- Supreme Court of Canada

Hearing: October 3 and 4, 1988 Judgment: March 9, 1989
- Full case name: Joseph Borowski v. The Attorney General of Canada
- Citations: [1989] 1 S.C.R. 342; 1989 CanLII 123 (S.C.C.); (1989), 57 D.L.R. (4th) 231; [1989] 3 W.W.R. 97; (1989), 47 C.C.C. (3d) 1; [1989] 38 C.R.R. 232; (1989), 75 Sask. R. 82
- Docket No.: 20411
- Prior history: Judgment for the Attorney General of Canada in the Court of Appeal for Saskatchewan.
- Ruling: Appeal dismissed.

Holding
- The doctrine of mootness has a two step analysis: (1)Has the dispute disappeared and the issue become academic, and if so, (2)Should the court exercise its discretion and hear the case?

Court membership
- Chief Justice: Brian Dickson Puisne Justices: Jean Beetz, William McIntyre, Antonio Lamer, Bertha Wilson, Gerald Le Dain, Gérard La Forest, Claire L'Heureux-Dubé, John Sopinka

Reasons given
- Unanimous reasons by: Sopinka J.
- Beetz and Le Dain JJ. took no part in the consideration or decision of the case.

= Borowski v Canada (AG) =

Borowski v Canada (AG), [1989] 1 S.C.R. 342 is the leading Supreme Court of Canada decision on mootness of an appealed legal issue. The Court declined to decide whether the fetus had a right to life under sections 7 and 15 of the Canadian Charter of Rights and Freedoms. Had they found in favour of Borowski, laws against abortion in Canada would have to have been again enacted. Thus, along with the later Supreme Court case Tremblay v Daigle (1989), Borowski "closed off litigation opportunities" by anti-abortion activists.

==Background==
Joseph Borowski was an anti-abortion activist in Saskatchewan who wanted to challenge the abortion provisions under section 251 of the Criminal Code as violations of the Charter rights to life, security of person and equality of the foetus (because he felt the types of abortions permitted by the Therapeutic Abortion Committees were too liberal). He had previously been successful in gaining public interest standing to challenge the abortion law in the decision of Minister of Justice of Canada v. Borowski, [1981] 2 S.C.R. 575.

At trial the Court of Queen's Bench found that there was no violation as the foetus was not protected by the Charter rights that were argued. The Court of Appeal agreed that sections 7 and 15 did not apply.
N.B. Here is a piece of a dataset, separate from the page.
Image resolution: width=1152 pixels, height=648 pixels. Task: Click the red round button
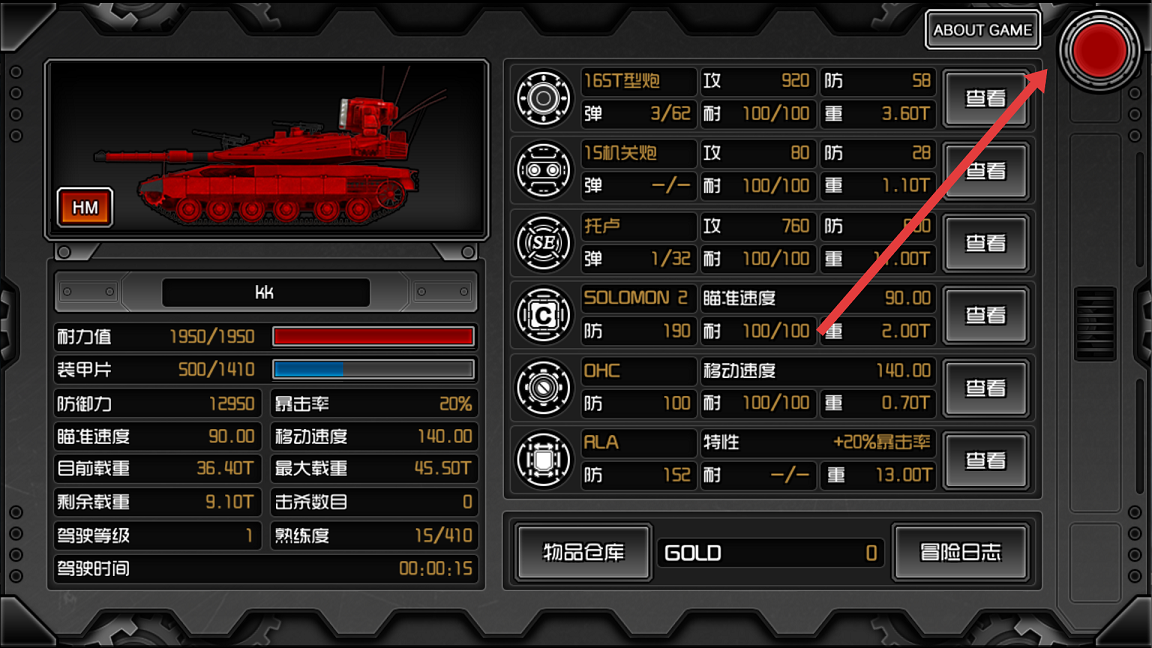(x=1099, y=50)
The issues of appeal to the Supreme Court were concerning the constitutionality of section 251, given Borowski's arguments that it was too permissive in allowing for abortions. However, the earlier decision of R. v. Morgentaler had already struck down the provision (as being too restrictive on abortion, and therefore breaching the mother's rights under section 7) and so it could not be at issue. As the section had been struck down, the primary issue instead concerned whether Borowski had lost his standing.

==Opinion of the Court==
Justice Sopinka wrote the decision for a unanimous Court. He held that the appeal was moot and that Borowski had lost his standing.

Sopinka characterized the doctrine of mootness as part of a general policy of the court to decline to hear hypothetical and abstract questions. He described a two step test for determining whether the issue is justiciable. First, the Court must determine "whether the requisite tangible and concrete dispute has disappeared rendering the issues academic," and if so, the court must decide whether it should exercise its discretion to hear the case anyway.

Sopinka found that the "live controversy" had disappeared with the striking down of section 251 of the Criminal Code, and that the Court should not exercise its discretion in these circumstances.